Count the lines in the data below that contain the string "perform". Reply with the number alone.
-- begin Given records --
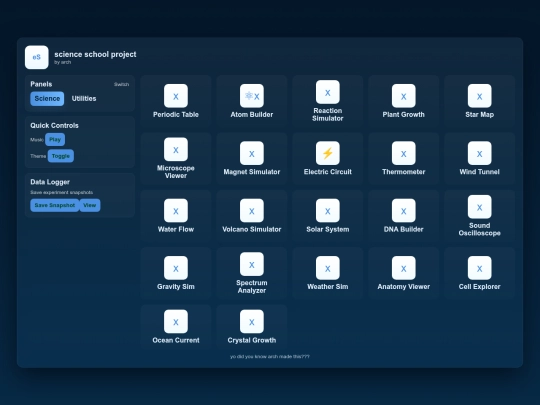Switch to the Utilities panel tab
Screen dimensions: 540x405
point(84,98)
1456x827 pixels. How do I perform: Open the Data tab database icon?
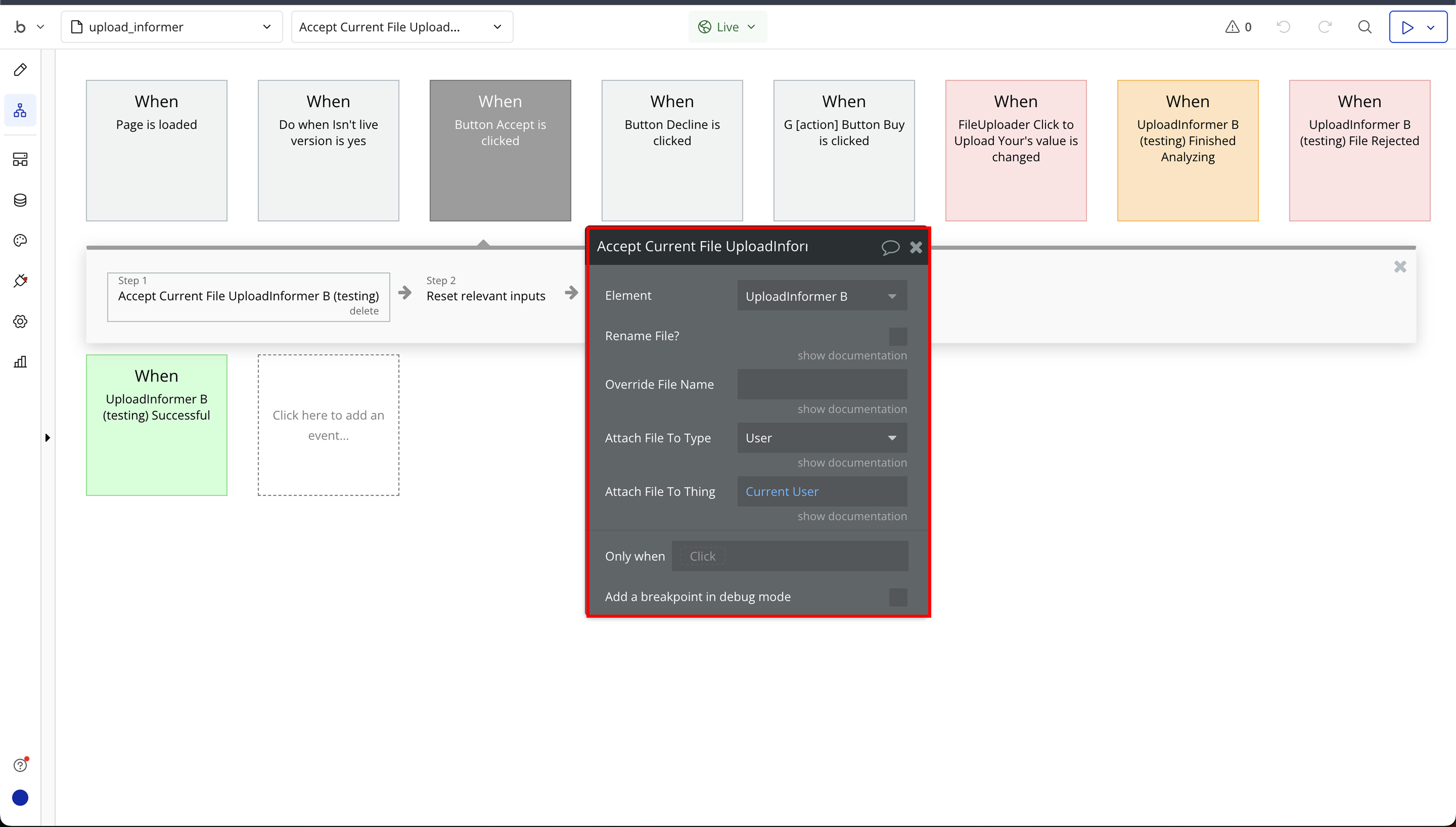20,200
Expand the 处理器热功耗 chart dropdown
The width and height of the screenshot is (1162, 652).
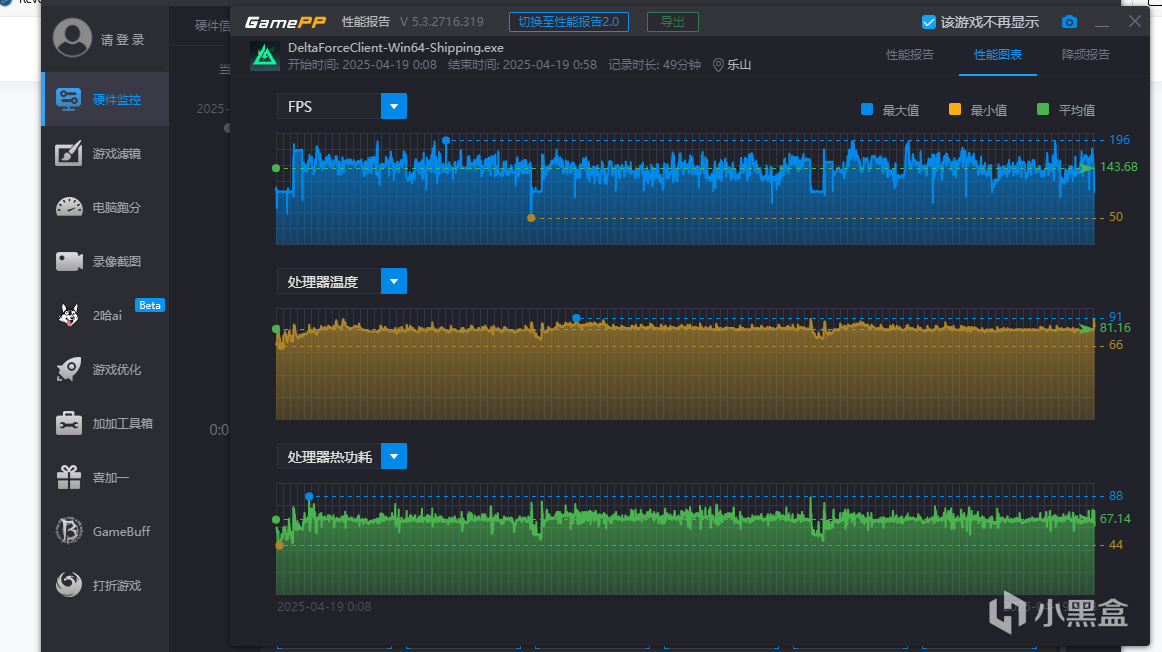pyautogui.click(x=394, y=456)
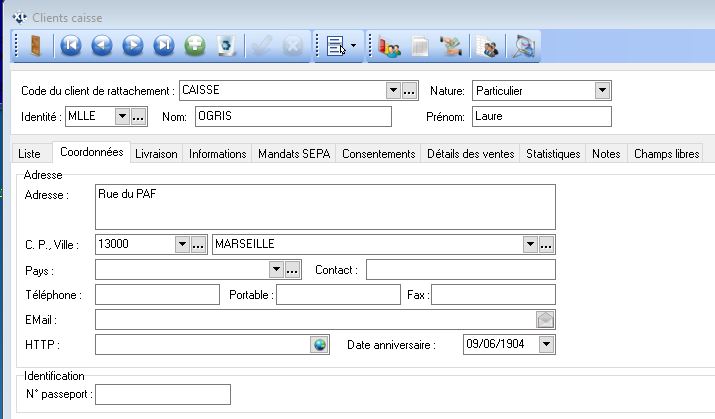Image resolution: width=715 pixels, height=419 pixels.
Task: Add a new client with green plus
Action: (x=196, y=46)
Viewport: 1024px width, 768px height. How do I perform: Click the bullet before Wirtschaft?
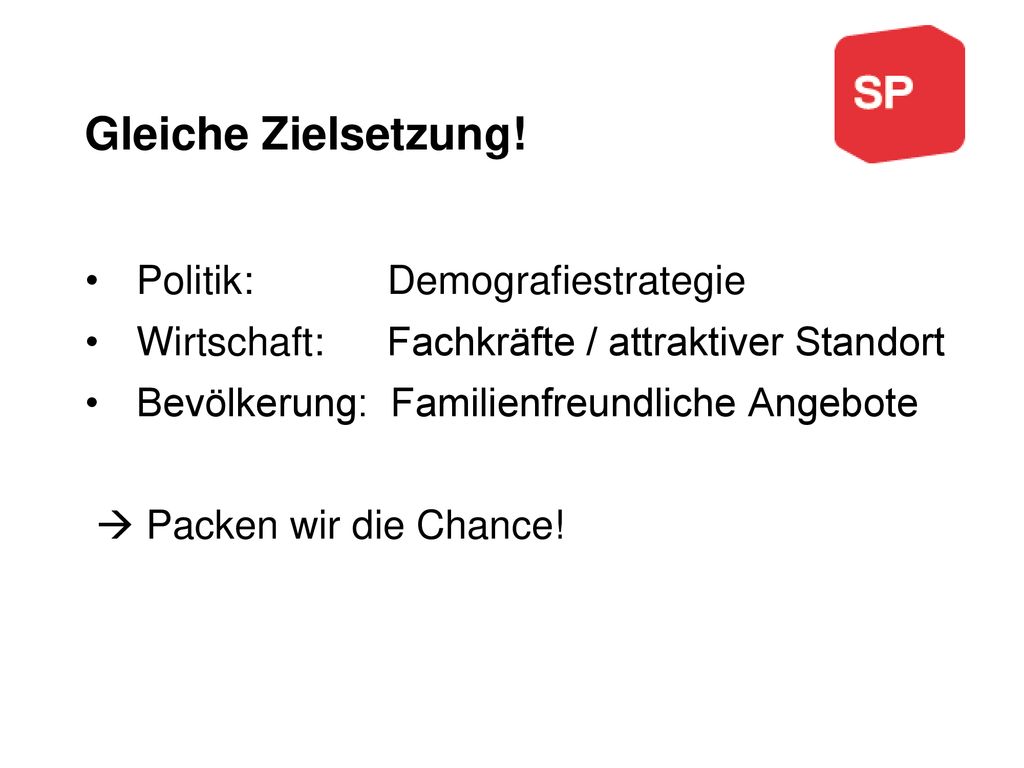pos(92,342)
-- end Given records --
- _Task answer_: 2